Text ->
Thought Provoking

What is at stake in this AI based techno-economic war between the West and China?

Vinod Khosla


This post also appears on Medium.

The nation that emerges as the leader in technology, particularly in AI, in the coming two decades, will be in the commanding position for the global distribution of technology, economic benefits and influence, and thus — values. If Western values are to win globally we must approach AI cautiously but not at the expense of losing the AI race. AI regulation could tilt the race in our adversary’s direction, a risk that is not being adequately considered in the debate around regulation.

The race is on. This techno-economic war has been precipitously accelerated by COVID, the war in Ukraine, and the unveiling of the power of AI in the last two years. COVID highlighted the need for supply chain and resource independence. China holds hostage resources ranging from steel and rare earths, EV batteries and our manufacturing supply chain dependency. Meanwhile, the war in Ukraine revealed the danger of energy dependence on other despots. The ascendance of President Xi as the autocrat defining China’s directions for life, and his aggressive foreign policy vision, has changed the race for which value system dominates the planet and why the Western values coalition must win.

Dataset entries ->
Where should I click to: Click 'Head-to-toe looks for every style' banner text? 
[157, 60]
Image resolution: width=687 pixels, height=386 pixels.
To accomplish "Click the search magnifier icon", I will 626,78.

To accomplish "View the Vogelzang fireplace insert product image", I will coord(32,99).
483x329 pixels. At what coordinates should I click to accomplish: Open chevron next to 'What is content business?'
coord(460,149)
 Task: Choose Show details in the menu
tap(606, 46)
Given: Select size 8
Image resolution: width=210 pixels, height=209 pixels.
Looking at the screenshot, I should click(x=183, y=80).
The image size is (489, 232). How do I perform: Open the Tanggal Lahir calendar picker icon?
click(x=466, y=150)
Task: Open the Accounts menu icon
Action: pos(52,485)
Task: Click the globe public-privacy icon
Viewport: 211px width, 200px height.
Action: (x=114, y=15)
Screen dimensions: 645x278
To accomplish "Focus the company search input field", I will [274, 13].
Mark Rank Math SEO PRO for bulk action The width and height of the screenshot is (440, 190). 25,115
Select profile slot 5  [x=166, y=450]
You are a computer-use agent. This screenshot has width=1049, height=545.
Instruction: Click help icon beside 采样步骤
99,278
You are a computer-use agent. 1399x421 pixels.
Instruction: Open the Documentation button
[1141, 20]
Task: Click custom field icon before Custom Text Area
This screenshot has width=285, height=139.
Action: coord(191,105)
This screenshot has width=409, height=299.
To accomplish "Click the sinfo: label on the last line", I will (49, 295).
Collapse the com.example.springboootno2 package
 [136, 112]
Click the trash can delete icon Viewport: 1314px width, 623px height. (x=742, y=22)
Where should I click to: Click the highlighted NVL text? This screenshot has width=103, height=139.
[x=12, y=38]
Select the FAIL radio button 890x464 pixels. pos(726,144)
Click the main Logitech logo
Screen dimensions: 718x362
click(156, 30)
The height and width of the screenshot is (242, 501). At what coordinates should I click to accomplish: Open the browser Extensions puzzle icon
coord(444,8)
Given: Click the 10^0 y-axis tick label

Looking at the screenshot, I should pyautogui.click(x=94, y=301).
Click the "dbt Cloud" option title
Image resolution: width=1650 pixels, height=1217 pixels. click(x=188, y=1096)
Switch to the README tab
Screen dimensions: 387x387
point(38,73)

Questions on the material ->
1. Summarize the essay on the AI race between the West and China in two sentences.
2. Carry the essay on the AI race between the West and China forward from its final sentence.
The records play no part in this work.

Exercise answers ->
1. The nation that leads in technology, especially AI, over the next two decades will command the global distribution of technology, economic benefits, influence and values, so the West must approach AI cautiously without losing the race, since regulation could tilt it toward an adversary. COVID, the war in Ukraine and the recent unveiling of AI's power have accelerated this techno-economic war, while President Xi's ascendance and aggressive foreign policy have changed the race over which value system dominates the planet.

2.
While this techno-economic war has many theaters, it is chiefly AI that will decide the winner because of its multiplicative power on labor and expertise. For the winner, it will accelerate GDP growth and allow for a very low cost of sharing its benefits globally. Today, we are experiencing a Cambrian Explosion in AI. It is likely to be a decades-long cycle of innovation and an economic turbocharger for global GDP — from minerals and resource discovery, faster scientific discovery, near free content and entertainment, cheaper labor through robotics, more efficient utilization of transportation through self-driving, better healthcare and education, and much more. Imagine exporting near free AI doctors, entertainers and educators globally! It is exactly why the AI winner will have the option to project global economic benefits and influence.

China is responding. It is why I believe China’s 14th five-year plan, overseen by President Xi, specifically declares their intent to win in AI and 5G wireless. The former will allow for economic power while the latter allows China to surveil all citizens in 100+ countries by controlling their telecommunications networks and TikTok.

What can the West do? Technological leadership is an existential priority worthy of wartime mobilization. The West can help itself by getting a massive influx of highly educated tech talent. A bipartisan US “talent importation bill” separate from the broader, more contentious issue of immigration reform is imperative. Additionally, we should have strong export controls, as well as leverage our venture and technology ecosystem. We must not allow foreign companies to set up offices for AI research in the US. Chinese company Baidu has set up AI research operations in Silicon Valley trying to poach AI talent.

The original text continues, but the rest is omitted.